The Amcor class action

The recent Amcor settlement, which yielded an unusually high $25 million payment for legal fees and disbursements, gave Justice Jacobson the opportunity to review the relevant principles.  His Honour said that “[t]he question of whether legal fees and disbursements are fair and reasonable is a separate question from whether the settlement is fair and reasonable” because no part of the former is available to group members.  The Court was provided an affidavit sworn by an independent costs consultant, in whose opinion the applicant’s lawyers accounts rendered were “properly and reasonably incurred and reflected work reasonably done for the furtherance of the proceeding” and that disbursements (including for counsel’s fees and expert witnesses) were also properly and reasonably incurred. 

The costs expert assessed the total amount of reasonable fees and disbursements as around $26.3 million - $1.3 million higher than provided for in the settlement.  Justice Jacobson did not go behind the costs consultant’s expert opinion: his Honour saw no reason to do so.  His Honour did, however, express a degree of concern about the quantum, including a fee of $1.7 million paid for an expert report which he had described as “staggering” in the course an interlocutory dispute last year.  Justice Jacobson “[did] not resile from that description even though [he] approved the disbursements figure” upon settlement.  His Honour did so “upon the basis of [the cost expert’s] opinion and having regard to the terms of the settlement”.

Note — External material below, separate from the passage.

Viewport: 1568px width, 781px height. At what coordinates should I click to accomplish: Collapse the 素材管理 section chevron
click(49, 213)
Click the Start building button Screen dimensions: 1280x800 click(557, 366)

Despite his Honour’s hesitation in approving such a large payment to the applicant’s lawyer, he ultimately concluded that:

"...the enormity of the costs was explained by the complexity of the litigation and the hard fought nature of the proceeding which brought it before the Court on a large number of occasions for the determination of interlocutory disputes, in particular disputes about the scope of discovery.  It also needs to be borne in mind that there was no litigation funder for this proceeding. [The applicant’s law firm] conducted the proceeding on a conditional fee basis and therefore took upon itself the risk that the proceeding may not be successful.

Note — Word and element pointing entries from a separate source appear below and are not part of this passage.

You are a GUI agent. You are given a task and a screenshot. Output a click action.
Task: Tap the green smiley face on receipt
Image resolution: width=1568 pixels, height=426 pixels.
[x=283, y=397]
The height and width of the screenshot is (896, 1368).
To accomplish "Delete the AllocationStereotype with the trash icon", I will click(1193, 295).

In the ordinary course, however, courts may not be so indulgent of high legal fees.  While the terms of the settlement may carry some weight, Justice Jacobson observed that in the absence of extenuating circumstances justifying high awards, “the ordinary approach to the way in which costs are incurred ought to be dictated by the overarching purpose of civil litigation which includes the requirement that proceedings be conducted as quickly, inexpensively and efficiently as possible”.

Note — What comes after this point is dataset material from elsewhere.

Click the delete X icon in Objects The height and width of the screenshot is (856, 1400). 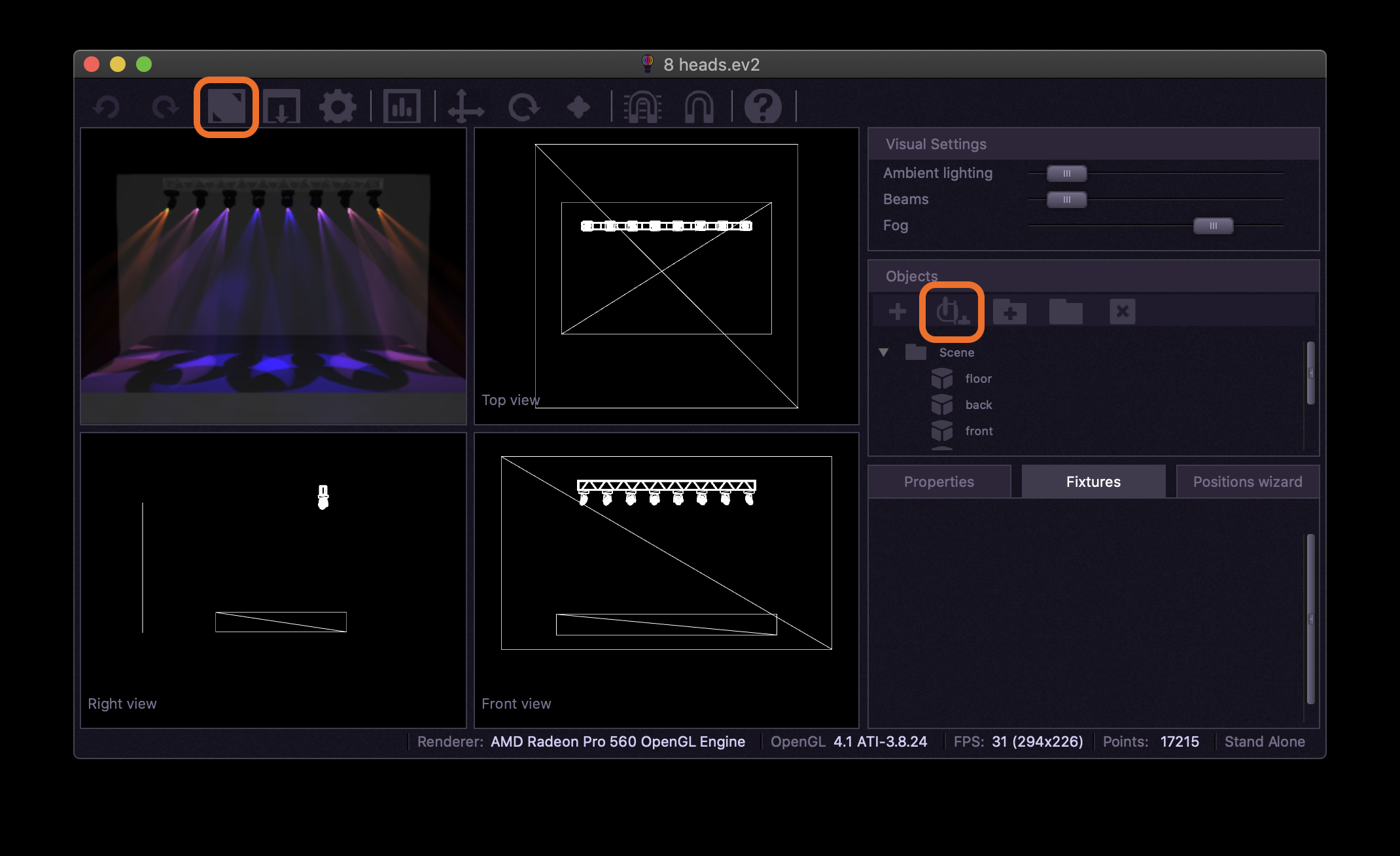(1122, 312)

The Court has, however, displayed some willingness to examine the amounts payable to lawyers by way of costs and disbursements.  In considering the proposed settlement of a class action regarding the suspension of Pan Pharmaceuticals’ licence, Justice Flick considered the evidence of the independent legal costs consultant and an affidavit filed by the representative applicant and concluded that legal costs which were characterised as “unidentified” (as opposed to being allocated against the representative element of the proceedings or to the particular company’s case) were not approved.  Total costs of over $5 million were approved on 25 March 2011.